Performing OCR with Google Search vs Commercial OCR Software

OCR software help you convert scanned PDF images to searchable text, Word or HTML. We compare Google’s free online OCR software with commercial utilities like Abbyy FineReader and Adobe Acrobat Professional.

August 21, 2010

I earlier recommended using the built-in OCR (Optical Character Recognition) engine of Google Web Search to convert scanned PDFs into text. You had to upload the scanned documents to a website and then wait for Google bots to index them.

Now assuming that you know how to extract text from scanned PDF images via Google OCR, the next important question is how good (and reliable) is Google’s text recognition technology vis-a-vis other commercial OCR software like Abbyy FineReader or Adobe Acrobat Professional.

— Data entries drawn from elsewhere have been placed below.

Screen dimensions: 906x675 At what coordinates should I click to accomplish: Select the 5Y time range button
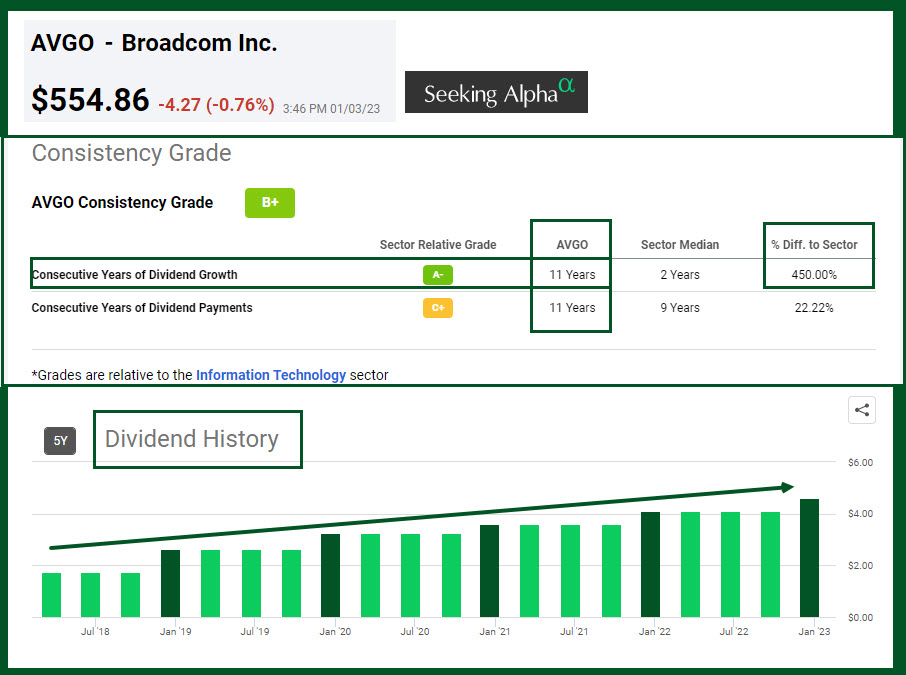[x=60, y=441]
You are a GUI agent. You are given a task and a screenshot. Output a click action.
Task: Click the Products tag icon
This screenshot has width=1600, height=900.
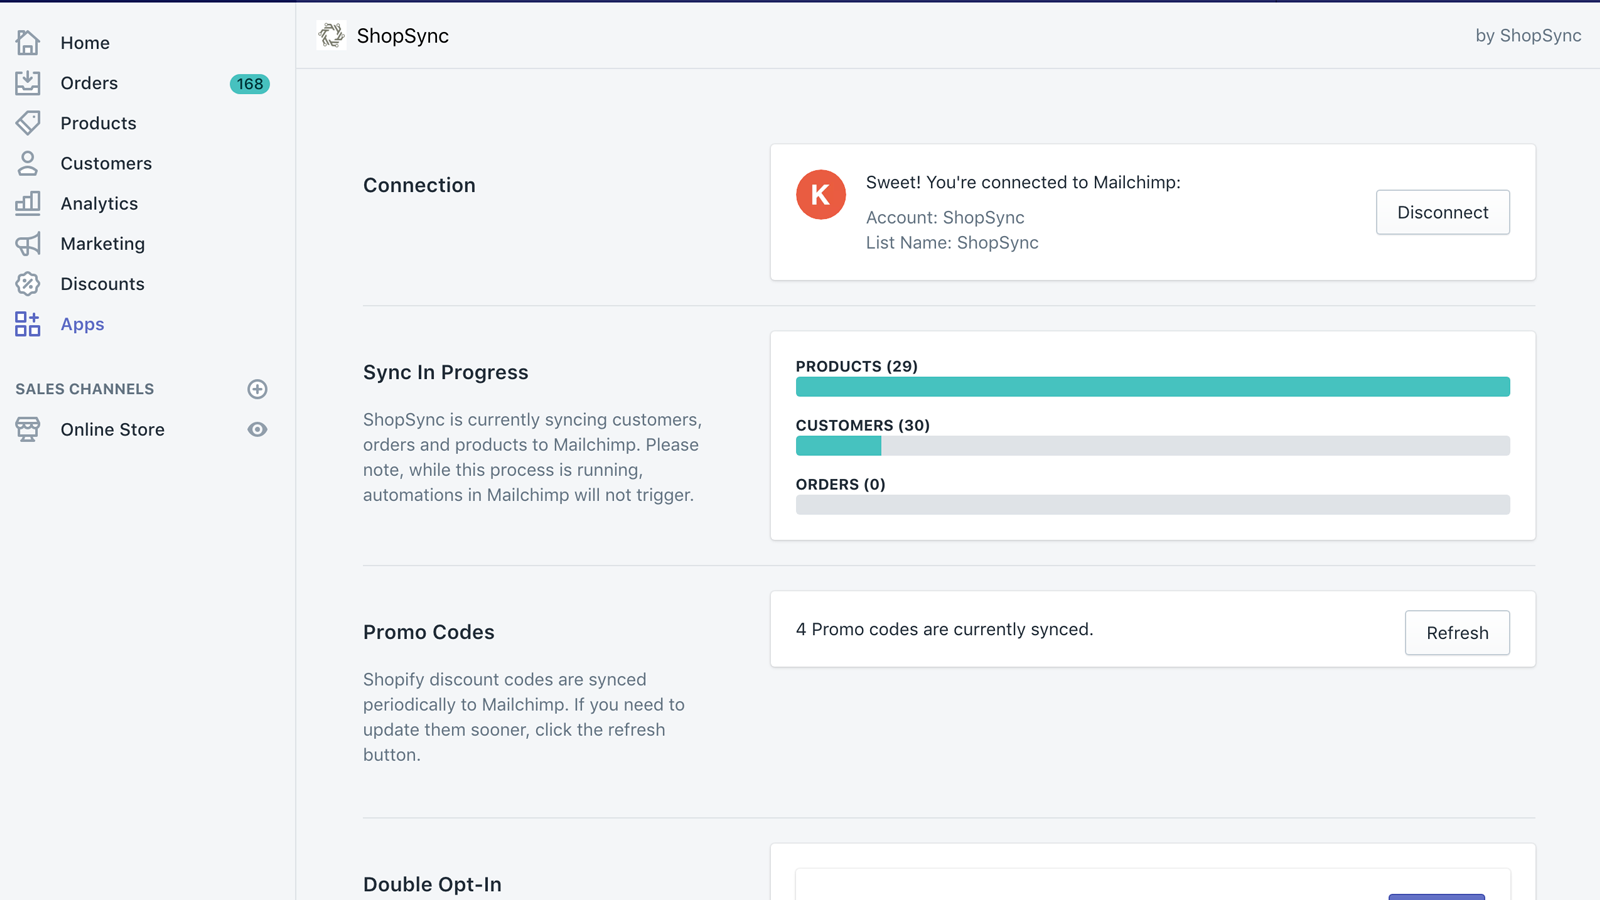pos(28,123)
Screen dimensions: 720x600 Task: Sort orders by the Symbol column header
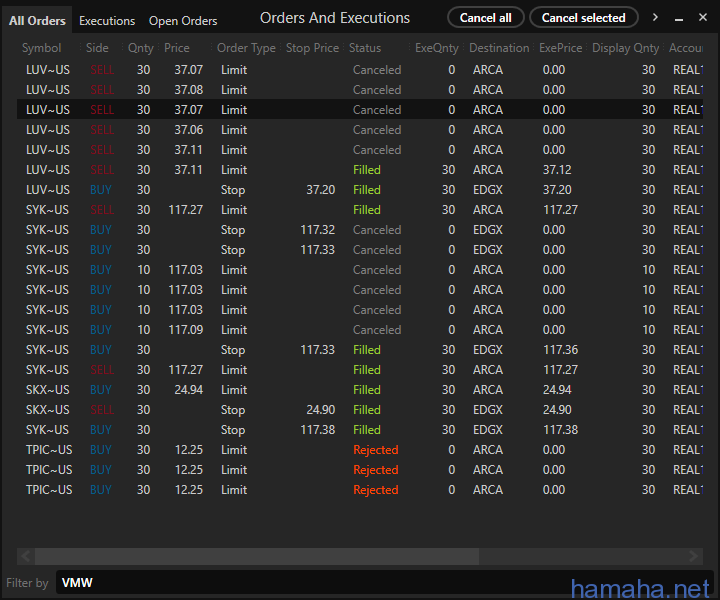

For comparison sake, I chose this scanned PDF* as it contains a mix of tables, images and text of different sizes. The resolution of the scanned paper document is fairly poor as you can easily make it out from the document snapshot:

Scanned PDF for Text Recognition

*The PDF document was initially available on the Hindu website from where Google crawlers picked up the document and converted it into a HTML version.

Google OCR

This is the digitized version of the scanned PDF created using Google OCR.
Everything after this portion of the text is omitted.